Posts tagged ‘Trading Stamps’
Livin’ the Dream with Green Stamps
My nephew Doug, was helping me search the attic for a particular box. Naturally, he did more looking around than being actual help. He came over with a book of what he called funny looking postage stamps. No, they were not postage stamps; they were trading stamps I told him.
A few of us remember the day of “trading stamps” from Gold Bond, Eagle,
S & H Green, Top Value and others. They were given out by grocers, gas stations and some department stores with each purchase.
The stamps had to be put in books, which usually meant my sister or I would sit around the kitchen table, licking stamps. Although my mother used a sponge to wet the stamps, my sister and I would resolve to lick the stamps till our mouths went dry.
At different stores, you would get fulfillment books to put your trading stamps in. The pages of each book outlined that enabled you to paste your stamps in the proper place.
Each page required a total of fifty stamps. Stamps came in point system: singles, ten, and fifty. You couldn’t mix the points. If you wanted a page of singles you had to press fifty singles. If you wanted a page of tens you needed to press five tens. With the fifty point stamp you need to press only one on a page.
Several books full of stamps could be redeemed for all sorts of merchandise . . . small kitchen appliances, sporting goods, children swing sets, radios, televisions — you name it.
I remember vividly my family planned to save trading stamps for a blender. Only after mother explained that we could make milk shakes did my sister and I agree with her plan. My father simply went along with the program. He would just bring home the stamps. We only needed 10,000 stamps to get the blender.

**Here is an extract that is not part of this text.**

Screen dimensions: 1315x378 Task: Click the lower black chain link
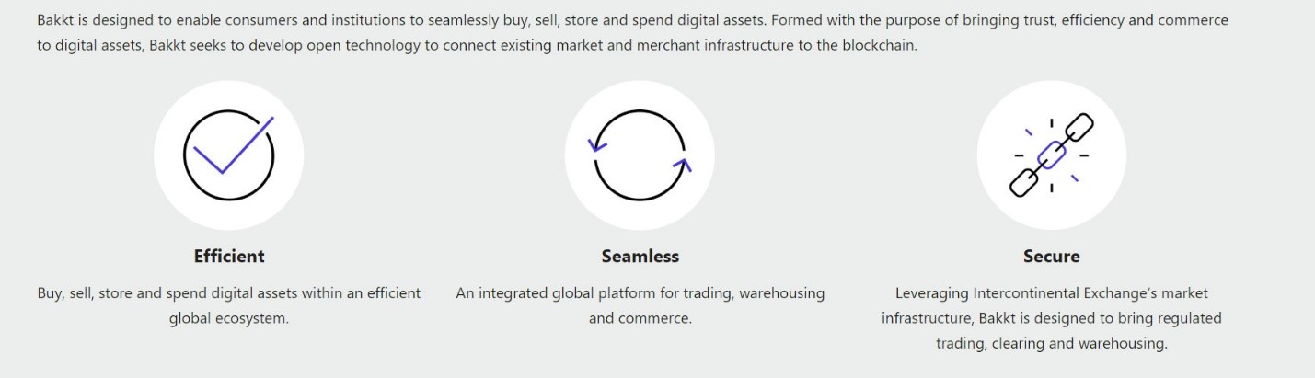1025,181
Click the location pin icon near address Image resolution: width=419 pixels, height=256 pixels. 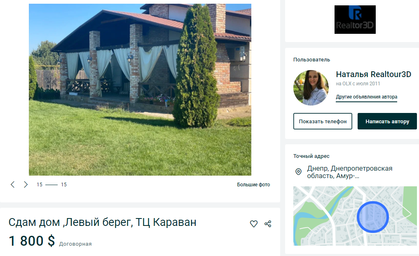point(298,172)
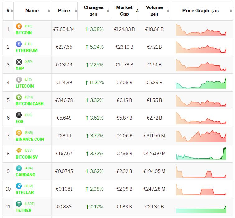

Saving up 10,000 stamps seemed like a daunting task. There was a Osterizer at the end of that rainbow, so we patiently filled up stamp books until we reached our goal.
Eventually, a few stores discontinued the stamps and cut their prices accordingly. Trading stamps vanished from most places. “So you got things from just saving these stamps and stuff?” Doug asks.
I tell my nephew, “You know the silverware you use at grandmother’s house came from Betty Crocker/General Mills box tops.”
Condescending, Nine year old Doug rolled his eyes, “No Way” he said shrugging his shoulders. I shook his little shoulder. “Yes Way.”